**Provided passage**
I think it is only the developing countries that are increasing their coal-generated electricity use, simply because it is cheap, plentiful and there are less regulations regarding air pollution. These may increase in the future as oil and gas become harder to come by but it will still result in a huge overall reduction in CO2 emissions. Especially if carbon sequestration or scrubbing technologies are used in chimney stacks.

That plane sounds fantastic - perhaps there is some hope for Ryanair afterall!
 
Less people dying from Hypothermia . Climate change should be good for homeless/people who cannot afford to heat their homes.
 
These may increase in the future as oil and gas become harder to come by but it will still result in a huge overall reduction in CO2 emissions. Especially if carbon sequestration or scrubbing technologies are used in chimney stacks.

CO2 (and CO, Sulphur Dioxide, Mercury and particulates) emissions are significantly greater from coal fired power stations per unit energy output than from oil and natural gas. There's currently no large scale power plant in operation with a full carbon capture and storage system and the long term storage of CO2 in for example geological formations is an unproven concept.
 
carbon sequestration is a chimera

Not really. Carbon sequestration is a natural phenomenon. It's simple physics.

If you're talking about "artificial carbon sequestration" however, I suppose the jury is still out. But there's a lot of promising work going on in this field. It's too early to tell which methods are going to be the most viable (and the least damaging, as sequestration itself has unproven consequences).

It's probably going to be one of the most important elements of a global CO2 reduction policy.
 
Not really. Carbon sequestration is a natural phenomenon. It's simple physics.

If you're talking about "artificial carbon sequestration" however, I suppose the jury is still out.

Of course I meant artificial or non-natural (outside nature) carbon capture and storage.
 
Nevertheless, to describe it as a "chimera" is to do a disservice to the good work being done in this field.
 
Climate change is the new green religion, Thou shalt not talk about climate change in vain. All ye who speak about it being cyclical or natural phenomenom are heretics and shall be beaten down until you agree with the concensus. Resistance is futile, you will be assimilated.

The earth is 4.5 billion years old and has had many heating and cooling cycles . Do you seriously believe our input during the last 100 years out of the earths 4.5 billion years is causing climate change.
 
room 305
that aircraft is already flying .the united states airforce fitted one of those engines to a b 52 bomber and on the 17 december were due to fit one to a c17 globemaster transport aircraft for a trans continental flight. 50/50 fuel mix jp-8 and this syntheteitc fuel blend ,they are also trying to get nato to change over as well
 
The earth is 4.5 billion years old and has had many heating and cooling cycles . Do you seriously believe our input during the last 100 years out of the earths 4.5 billion years is causing climate change.

Uh, yeah, many of us do. That's what this discussion is all about. The possibility that the current position could be down to a cyclical heating phase has been taken into account in the research. The science suggests that this particular comfort blanket is merely wishful thinking.

**Data supplied**

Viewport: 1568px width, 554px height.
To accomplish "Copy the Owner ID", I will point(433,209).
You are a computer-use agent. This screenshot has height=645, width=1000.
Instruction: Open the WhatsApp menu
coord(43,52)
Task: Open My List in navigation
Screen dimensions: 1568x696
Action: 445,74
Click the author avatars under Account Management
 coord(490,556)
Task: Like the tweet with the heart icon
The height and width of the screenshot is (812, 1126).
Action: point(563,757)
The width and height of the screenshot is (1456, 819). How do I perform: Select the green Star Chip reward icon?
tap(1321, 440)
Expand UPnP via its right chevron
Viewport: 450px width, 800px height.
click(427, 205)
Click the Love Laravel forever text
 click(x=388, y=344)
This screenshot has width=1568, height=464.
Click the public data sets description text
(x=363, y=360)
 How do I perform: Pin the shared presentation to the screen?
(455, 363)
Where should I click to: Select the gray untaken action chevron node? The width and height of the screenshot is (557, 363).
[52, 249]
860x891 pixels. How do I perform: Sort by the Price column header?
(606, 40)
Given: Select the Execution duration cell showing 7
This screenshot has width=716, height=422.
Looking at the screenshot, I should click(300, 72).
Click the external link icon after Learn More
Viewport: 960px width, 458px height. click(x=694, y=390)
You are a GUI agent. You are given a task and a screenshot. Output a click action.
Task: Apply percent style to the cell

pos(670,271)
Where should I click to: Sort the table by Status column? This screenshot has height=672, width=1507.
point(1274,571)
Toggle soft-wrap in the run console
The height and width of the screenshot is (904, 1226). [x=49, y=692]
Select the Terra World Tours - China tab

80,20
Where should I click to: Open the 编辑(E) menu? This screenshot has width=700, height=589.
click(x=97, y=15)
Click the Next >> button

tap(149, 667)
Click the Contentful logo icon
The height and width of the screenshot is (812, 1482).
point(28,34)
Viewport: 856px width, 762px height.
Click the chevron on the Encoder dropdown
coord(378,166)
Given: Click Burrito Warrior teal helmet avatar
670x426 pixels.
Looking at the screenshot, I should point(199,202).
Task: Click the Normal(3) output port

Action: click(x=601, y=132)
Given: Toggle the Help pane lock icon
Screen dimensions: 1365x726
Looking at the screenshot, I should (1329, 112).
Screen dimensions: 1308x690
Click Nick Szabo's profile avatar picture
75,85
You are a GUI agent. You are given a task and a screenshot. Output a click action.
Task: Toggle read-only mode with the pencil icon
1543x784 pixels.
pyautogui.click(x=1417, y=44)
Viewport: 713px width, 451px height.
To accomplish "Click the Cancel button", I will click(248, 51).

**Task requirements**
1. In the climate change discussion, rewrite the stretch that opens with the words containing "That plane sounds" and closes with "heat their homes.", swapping "Ryanair" for "the airline industry".
2. According to the climate change discussion, is each statement true? Answer yes or no and quote the words that decide it. (a) One post says the United States Air Force fitted one of the engines to a B-52 bomber. (b) One post says a large-scale power plant with a full carbon capture and storage system is currently operating. (c) One post gives the age of the earth as 4.5 million years.
3. Go on with the climate change discussion after its last post.

**Task results**
1.
That plane sounds fantastic - perhaps there is some hope for the airline industry afterall!
 
Less people dying from Hypothermia . Climate change should be good for homeless/people who cannot afford to heat their homes.

2.
(a) Yes: "the united states airforce fitted one of those engines to a b 52 bomber"
(b) No: "There's currently no large scale power plant in operation with a full carbon capture and storage system"
(c) No: "The earth is 4.5 billion years old"

3.
 
Such apparently blind faith in "the science" would tend to support the charge that "climate change is the new green religion".

Max McGuinness has a very interesting article in the Christmas issue of The Dubliner where he notes that "scientific evidence" can be used to support a range of patently ludicrous theories, for example that members of particular race groups are smarter/stupider than members of other races. He concludes that science should never be a replacement for common sense.
 
But the "science" of climate change is represented by its proponents, not as a massively complex theory or paradox such as the matters you list, but as a simplistic mantra, along the lines of "the earth is hotting up and mankind is to blame". Those who take the view that science is rarely THAT simple or straightforward have been branded as heretics.
 
Nevertheless, to describe it as a "chimera" is to do a disservice to the good work being done in this field.

Ok, fair enough, but I doubt it's going to be the silver bullet some hope (and are saying) it will be.

The earth is 4.5 billion years old and has had many heating and cooling cycles.

Climatologists do take these natural cycles into account when modeling.

Do you seriously believe our input during the last 100 years out of the earths 4.5 billion years is causing climate change.

Outside of the dispute as to what is causing temperature changes there are many other examples of humans making vast (and largely negative) changes in the last 150 years, e.g. deforestation, habitat destruction, wildlife extinction, ozone depletion (thankfully averted). There are 6.5 billion of us after all and we do use up a lot of resources and emit quite a bit of emissions. We (as a species) can and are causing change on a global scale, if you want to argue that this does not or cannot extend to global temperature then that's your call.
 
... But deforestation and habitat destruction are sadly not new phenomena. The biggest case of deforestation in Ireland happened with the clearing of the native woodland that covered the country in the middle centuries of the last millennium.

Deforestation and the destruction of habitats do not explain the patterns of global cooling from the late 1930s until the 1970s.